Muito devota do Evangelista S. João, havia prometido
a rainha que a todos os filhos que tivesse daria o nome de
João, acrescentando que, ainda que cem tivesse, aos cem daria
o nome do Evangelista.
A 6 de Fevereiro do ano de 1452 nasceu em Lisboa aInfanta D. Joana, ainda no berço jurada princesa do Reino de Portugal,
não sei se pelos três Estados do Reino se não,
mas como tal ficou conhecida e ainda hoje o é. Se não foi
realmente jurada Princesa foi conhecida como tal, e assim
chamada, o que continua a suceder. O povo lhe chamou
Princesa sendo Infanta, o povo lhe chamou Santa sendo
Beata, isto é, o povo a jurou Princesa, o povo a canonizou.

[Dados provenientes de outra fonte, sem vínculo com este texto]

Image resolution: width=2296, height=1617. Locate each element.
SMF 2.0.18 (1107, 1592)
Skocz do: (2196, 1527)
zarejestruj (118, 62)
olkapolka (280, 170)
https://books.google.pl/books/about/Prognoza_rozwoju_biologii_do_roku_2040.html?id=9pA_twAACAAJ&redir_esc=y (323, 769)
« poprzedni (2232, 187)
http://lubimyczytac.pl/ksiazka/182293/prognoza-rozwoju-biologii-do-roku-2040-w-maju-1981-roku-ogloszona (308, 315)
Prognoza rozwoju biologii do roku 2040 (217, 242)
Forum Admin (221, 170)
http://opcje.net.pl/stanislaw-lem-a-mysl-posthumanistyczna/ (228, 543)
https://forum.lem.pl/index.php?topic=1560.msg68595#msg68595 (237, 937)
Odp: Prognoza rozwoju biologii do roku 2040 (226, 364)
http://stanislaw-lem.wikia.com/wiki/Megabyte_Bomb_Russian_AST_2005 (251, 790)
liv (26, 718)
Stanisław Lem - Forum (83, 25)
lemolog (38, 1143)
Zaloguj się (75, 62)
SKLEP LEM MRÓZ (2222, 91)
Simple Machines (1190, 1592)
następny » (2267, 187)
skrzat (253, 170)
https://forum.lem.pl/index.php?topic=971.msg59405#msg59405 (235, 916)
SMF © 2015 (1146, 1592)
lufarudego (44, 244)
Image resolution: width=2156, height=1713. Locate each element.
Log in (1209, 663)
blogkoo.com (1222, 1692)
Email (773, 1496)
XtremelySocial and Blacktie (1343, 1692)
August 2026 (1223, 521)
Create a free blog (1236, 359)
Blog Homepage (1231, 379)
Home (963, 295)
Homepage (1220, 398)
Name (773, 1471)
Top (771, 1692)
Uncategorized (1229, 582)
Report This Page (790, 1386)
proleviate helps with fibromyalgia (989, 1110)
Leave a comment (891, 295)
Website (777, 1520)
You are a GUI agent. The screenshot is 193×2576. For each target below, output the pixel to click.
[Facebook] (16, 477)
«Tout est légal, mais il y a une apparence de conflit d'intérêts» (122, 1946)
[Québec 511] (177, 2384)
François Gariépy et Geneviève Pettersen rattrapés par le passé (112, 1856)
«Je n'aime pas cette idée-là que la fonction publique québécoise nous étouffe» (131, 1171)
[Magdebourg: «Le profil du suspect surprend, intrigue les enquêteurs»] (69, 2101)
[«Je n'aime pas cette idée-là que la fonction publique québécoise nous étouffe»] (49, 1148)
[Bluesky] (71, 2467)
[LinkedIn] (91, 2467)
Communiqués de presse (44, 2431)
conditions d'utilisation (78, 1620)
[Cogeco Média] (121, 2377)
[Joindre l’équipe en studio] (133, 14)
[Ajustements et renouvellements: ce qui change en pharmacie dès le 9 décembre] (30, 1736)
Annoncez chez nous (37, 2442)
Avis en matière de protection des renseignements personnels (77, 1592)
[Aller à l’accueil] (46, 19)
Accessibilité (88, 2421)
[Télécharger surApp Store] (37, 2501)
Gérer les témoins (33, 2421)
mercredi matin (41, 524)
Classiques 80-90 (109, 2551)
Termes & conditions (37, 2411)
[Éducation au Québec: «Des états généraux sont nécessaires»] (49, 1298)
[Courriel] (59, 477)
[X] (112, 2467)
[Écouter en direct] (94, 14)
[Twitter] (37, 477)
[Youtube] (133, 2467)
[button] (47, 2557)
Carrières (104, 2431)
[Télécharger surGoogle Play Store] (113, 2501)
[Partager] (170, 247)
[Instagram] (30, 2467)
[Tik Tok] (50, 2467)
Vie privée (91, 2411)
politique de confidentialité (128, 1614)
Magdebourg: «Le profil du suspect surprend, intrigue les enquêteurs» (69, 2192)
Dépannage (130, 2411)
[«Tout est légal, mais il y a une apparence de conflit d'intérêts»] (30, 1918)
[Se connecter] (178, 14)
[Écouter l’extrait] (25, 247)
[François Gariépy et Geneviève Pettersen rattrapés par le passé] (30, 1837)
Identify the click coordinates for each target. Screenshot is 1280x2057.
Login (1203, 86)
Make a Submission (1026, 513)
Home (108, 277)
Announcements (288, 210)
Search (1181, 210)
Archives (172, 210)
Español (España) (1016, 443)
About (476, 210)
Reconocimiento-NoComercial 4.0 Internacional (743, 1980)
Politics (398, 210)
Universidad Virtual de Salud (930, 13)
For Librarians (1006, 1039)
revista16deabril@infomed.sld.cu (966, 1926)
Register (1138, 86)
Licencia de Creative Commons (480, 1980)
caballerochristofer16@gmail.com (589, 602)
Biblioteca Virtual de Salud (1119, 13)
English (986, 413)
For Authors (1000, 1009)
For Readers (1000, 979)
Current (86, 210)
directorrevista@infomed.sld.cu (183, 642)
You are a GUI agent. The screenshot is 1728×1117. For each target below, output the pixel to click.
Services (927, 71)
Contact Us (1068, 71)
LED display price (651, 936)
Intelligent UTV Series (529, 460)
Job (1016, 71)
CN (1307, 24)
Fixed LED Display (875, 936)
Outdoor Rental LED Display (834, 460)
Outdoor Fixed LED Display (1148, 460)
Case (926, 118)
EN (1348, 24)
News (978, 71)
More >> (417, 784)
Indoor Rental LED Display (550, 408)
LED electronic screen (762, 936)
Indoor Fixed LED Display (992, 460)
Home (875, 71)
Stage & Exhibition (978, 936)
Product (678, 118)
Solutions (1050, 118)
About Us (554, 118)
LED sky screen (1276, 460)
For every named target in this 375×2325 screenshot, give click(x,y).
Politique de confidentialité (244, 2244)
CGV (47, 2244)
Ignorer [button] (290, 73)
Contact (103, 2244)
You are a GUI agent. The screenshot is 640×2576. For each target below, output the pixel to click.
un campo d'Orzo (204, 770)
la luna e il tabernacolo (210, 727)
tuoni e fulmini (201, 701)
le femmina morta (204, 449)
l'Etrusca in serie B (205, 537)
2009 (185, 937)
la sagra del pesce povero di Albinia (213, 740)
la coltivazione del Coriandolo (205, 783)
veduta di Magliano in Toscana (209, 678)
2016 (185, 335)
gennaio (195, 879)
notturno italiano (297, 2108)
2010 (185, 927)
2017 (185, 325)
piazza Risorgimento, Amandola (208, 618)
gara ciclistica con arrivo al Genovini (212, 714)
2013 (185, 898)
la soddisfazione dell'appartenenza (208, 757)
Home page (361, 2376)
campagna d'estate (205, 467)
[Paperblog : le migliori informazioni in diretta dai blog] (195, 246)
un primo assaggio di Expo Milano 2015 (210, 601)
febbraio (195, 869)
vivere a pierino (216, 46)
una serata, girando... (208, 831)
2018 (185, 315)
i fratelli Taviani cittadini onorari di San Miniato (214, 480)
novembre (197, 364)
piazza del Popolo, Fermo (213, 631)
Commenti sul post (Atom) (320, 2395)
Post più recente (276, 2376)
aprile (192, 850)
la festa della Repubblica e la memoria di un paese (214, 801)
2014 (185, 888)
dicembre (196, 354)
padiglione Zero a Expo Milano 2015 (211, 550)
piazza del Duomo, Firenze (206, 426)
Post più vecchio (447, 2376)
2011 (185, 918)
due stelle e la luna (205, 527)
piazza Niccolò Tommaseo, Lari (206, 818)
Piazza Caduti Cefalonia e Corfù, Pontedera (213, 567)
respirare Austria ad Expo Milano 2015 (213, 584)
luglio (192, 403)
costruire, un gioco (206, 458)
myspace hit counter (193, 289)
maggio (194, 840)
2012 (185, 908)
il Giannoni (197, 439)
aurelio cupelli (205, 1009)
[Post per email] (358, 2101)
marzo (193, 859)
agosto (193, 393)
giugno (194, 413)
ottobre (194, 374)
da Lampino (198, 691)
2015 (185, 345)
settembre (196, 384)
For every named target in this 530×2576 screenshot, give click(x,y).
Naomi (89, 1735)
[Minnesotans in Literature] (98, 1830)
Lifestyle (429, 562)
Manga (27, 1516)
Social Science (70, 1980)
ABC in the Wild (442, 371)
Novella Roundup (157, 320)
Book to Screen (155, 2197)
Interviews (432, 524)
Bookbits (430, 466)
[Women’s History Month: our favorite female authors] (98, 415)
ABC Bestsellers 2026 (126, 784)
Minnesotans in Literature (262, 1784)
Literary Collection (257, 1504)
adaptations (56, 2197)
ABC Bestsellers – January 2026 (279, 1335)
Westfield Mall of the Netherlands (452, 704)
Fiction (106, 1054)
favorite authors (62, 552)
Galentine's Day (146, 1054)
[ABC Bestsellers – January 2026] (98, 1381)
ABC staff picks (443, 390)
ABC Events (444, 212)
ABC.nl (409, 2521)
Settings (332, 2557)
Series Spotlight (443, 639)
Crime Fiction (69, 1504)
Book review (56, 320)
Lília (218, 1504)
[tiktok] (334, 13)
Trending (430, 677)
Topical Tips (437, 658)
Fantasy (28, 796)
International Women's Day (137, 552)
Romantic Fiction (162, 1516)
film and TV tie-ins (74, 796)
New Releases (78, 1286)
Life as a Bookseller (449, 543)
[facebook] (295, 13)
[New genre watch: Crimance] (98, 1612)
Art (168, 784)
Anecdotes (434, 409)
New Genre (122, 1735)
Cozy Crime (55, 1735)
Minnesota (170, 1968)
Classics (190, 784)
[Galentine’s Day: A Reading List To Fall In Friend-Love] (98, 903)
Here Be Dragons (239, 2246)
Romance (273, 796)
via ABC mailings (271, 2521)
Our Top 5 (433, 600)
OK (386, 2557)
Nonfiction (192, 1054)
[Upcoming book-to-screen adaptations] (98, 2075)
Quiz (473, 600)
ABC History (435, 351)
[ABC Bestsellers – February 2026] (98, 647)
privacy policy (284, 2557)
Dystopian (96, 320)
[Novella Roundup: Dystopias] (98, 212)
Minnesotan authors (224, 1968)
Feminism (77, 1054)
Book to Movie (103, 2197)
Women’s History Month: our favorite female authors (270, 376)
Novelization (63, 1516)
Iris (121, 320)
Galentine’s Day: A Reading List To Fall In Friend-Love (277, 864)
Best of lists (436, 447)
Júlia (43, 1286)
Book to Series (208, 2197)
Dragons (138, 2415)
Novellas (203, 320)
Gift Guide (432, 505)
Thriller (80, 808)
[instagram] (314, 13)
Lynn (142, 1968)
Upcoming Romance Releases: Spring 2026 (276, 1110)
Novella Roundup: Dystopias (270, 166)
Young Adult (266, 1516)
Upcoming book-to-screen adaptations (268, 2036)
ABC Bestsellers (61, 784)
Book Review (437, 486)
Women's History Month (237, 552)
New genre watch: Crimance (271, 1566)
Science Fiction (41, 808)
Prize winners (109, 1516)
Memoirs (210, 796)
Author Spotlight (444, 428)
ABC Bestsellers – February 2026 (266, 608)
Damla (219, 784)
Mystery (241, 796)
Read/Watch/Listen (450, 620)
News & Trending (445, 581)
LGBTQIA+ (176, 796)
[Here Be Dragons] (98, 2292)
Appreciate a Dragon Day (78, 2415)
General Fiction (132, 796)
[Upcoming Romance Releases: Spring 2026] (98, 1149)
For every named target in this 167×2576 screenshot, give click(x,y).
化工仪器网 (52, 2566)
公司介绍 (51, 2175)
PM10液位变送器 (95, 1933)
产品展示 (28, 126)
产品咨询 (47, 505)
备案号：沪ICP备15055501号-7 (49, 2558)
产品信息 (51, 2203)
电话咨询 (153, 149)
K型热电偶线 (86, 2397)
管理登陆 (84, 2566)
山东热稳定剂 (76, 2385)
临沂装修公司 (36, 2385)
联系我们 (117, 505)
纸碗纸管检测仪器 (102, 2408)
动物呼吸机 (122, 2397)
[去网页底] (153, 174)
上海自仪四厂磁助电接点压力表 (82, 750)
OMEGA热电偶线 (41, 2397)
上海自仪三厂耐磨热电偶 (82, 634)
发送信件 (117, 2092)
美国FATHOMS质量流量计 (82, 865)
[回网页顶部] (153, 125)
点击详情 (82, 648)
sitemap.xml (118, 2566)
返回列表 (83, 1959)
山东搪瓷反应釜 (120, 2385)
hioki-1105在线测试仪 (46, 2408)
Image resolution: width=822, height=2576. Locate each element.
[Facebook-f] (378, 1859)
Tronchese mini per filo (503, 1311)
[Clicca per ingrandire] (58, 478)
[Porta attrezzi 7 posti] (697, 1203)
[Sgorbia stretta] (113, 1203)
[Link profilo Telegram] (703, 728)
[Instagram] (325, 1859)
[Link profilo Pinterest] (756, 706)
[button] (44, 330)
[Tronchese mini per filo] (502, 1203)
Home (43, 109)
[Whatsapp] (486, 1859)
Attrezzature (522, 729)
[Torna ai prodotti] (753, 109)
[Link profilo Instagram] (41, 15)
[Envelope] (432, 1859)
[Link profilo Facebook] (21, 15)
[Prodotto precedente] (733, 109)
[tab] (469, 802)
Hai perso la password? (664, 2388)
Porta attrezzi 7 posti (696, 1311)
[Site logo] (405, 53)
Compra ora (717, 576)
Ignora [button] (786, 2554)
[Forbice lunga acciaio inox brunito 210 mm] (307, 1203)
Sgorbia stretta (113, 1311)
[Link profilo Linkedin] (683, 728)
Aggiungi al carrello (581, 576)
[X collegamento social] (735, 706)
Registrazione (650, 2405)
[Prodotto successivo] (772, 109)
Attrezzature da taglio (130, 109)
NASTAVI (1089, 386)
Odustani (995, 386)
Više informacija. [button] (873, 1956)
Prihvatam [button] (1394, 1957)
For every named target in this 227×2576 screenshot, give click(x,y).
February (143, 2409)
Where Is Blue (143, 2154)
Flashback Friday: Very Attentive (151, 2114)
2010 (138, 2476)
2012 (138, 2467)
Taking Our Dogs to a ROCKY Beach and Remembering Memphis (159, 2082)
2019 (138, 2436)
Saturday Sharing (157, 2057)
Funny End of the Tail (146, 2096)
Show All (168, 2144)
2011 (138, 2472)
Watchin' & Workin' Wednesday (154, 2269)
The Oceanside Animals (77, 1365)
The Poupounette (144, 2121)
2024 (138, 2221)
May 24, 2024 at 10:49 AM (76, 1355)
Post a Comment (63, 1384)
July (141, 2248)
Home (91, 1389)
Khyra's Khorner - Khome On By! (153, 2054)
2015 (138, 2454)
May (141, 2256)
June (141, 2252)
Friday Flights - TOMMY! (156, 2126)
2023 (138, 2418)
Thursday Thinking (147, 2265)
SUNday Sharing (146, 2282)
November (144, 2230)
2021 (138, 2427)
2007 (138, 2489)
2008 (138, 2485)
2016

Nasceu D. Joana, e três anos
depois nascia D. João, que
havia de vir a ser o grande rei que foi; a cem não deu a
rainha Isabel o nome de João, mas dando-o a dois estava
assegurada a continuidade dinástica, e pôde despedir-se do
mundo deixando nele dois notáveis filhos: um pela santidade, outro pelas grandes qualidades de chefe de estado de
que deu provas. Em 1456 despediu-se da vida D. Isabel,
deixando atrás de si crianças ainda (um com três anos, outro
com sete meses apenas), estes dois ilustres descendentes.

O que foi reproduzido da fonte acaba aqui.